▶ [Textauszug]:
■ ■ ■ ■ ■ ■ ■
Der neue Law-and-Order-Fetischismus

 


Wir sind wir, die anderen sind der Feind: Deutsche Unionspolitiker kapern den Begriff "Rechtsstaat" und schaffen gefährliche politische Realitäten.

 

Mehr "Rechtsstaat" war nie. Dieser Eindruck erhärtet sich zumindest im Hinblick auf die politische Debatte. Namentlich Christsoziale und andere Unionsvertreter übertreffen sich derzeit mit inflationären Appellen an den "Rechtsstaat", dessen Handlungsfähigkeit sie von allen Seiten bedroht sehen. Durch vermeintlich nicht ausreichend überwachte Islamisten. Durch afrikanische Flüchtlinge, die sich in Ellwangen gegen die Polizei stellten und auf diese Weise eine Abschiebung verhinderten. Oder aber durch deutsche Anwälte, die Asylsuchende auf dem Rechtsweg vertreten und deshalb von Alexander Dobrindt (CSU)
■ ■ ■ ■ ■ ■ ■
▶ [Bereitgestellte Angaben]:
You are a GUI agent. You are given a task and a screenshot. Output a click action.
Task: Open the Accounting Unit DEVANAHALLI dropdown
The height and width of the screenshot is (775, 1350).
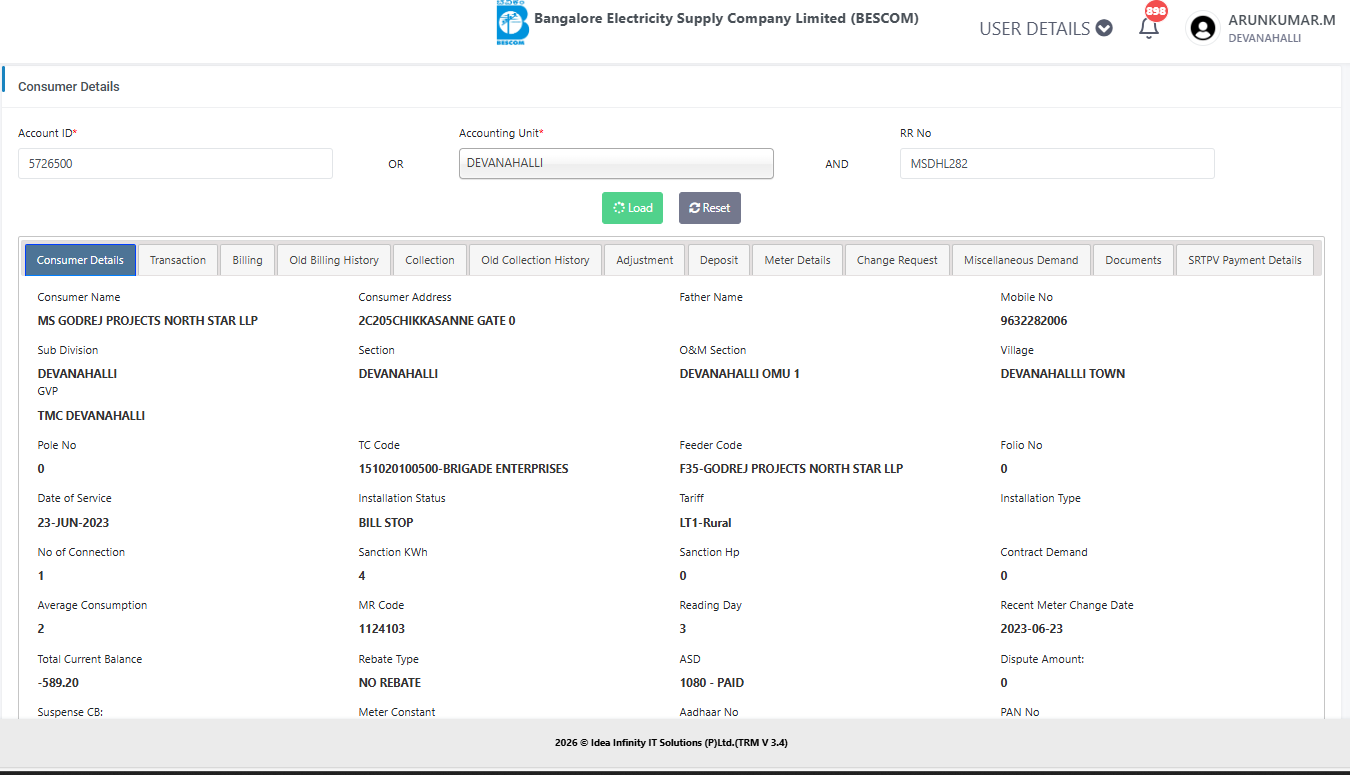[616, 163]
■ ■ ■ ■ ■ ■ ■
▶ [Aufgabe 1]:
Übersetzen Sie den Satz „Dieser Eindruck erhärtet sich zumindest im Hinblick auf die politische Debatte.“ aus dem Beitrag über den Begriff „Rechtsstaat“ ins Englische.
▶ [Aufgabe 2]:
Schreiben Sie aus dem Beitrag über den Begriff „Rechtsstaat“ genau den Abschnitt ab, der mit den Worten „Der neue Law-and-Order-Fetischismus“ anfängt und mit „gefährliche politische Realitäten.“ aufhört.
▶ [Aufgabe 3]:
Führen Sie den Beitrag über den Begriff „Rechtsstaat“ von der Stelle aus fort, an der er endet.

▶ [Antwort 1]:
This impression is borne out, at least with regard to the political debate.

▶ [Antwort 2]:
Der neue Law-and-Order-Fetischismus

 


Wir sind wir, die anderen sind der Feind: Deutsche Unionspolitiker kapern den Begriff "Rechtsstaat" und schaffen gefährliche politische Realitäten.

▶ [Antwort 3]:
flugs als "Saboteure" des Rechtsstaats denunziert wurden. Inzwischen intervenierte sogar Bundespräsident Frank-Walter Steinmeier und wandte sich gegen das Narrativ vom "Scheitern" und "Versagen" des deutschen Rechtsstaats: ein indirekter Beweis dafür, wie sehr die Verfallserzählung dieser Tage von anderer Seite befeuert wird – nicht nur von der AfD, die seit Langem von "Rechtsbruch" spricht und nun sogar vor dem Bundesverfassungsgericht gegen die "Grenzöffnung" von 2015 klagen will, sondern auch von Politikern der etablierten Parteien.

 

"Geht's auch 'ne Nummer kleiner?", fragte die ZEIT-ONLINE-Redakteurin Katharina Schuler hier unlängst. Die Antwort lautet: Natürlich ginge das. Es ist nur offenbar nicht gewünscht, denn der Rekurs auf den "Rechtsstaat" bringt handfeste strategische Vorteile: "Recht" und "Rechtsstaat" sind auratische Begriffe, die sich über die Fährnisse der Tagespolitik erheben und zivilreligiös aufgeladen sind. Zugleich ist "Rechtsstaat" ein positiv besetzter deutscher Erinnerungsort, der an die Geschichte des deutschen Liberalismus gemahnt – Traditionslinien von Hambach bis Weimar, die nach dem Ende der NS-Herrschaft zum Bezugspunkt des neuen bundesrepublikanischen Selbstverständnisses avancierten.

 

 

Kulturkampf der "Mitte"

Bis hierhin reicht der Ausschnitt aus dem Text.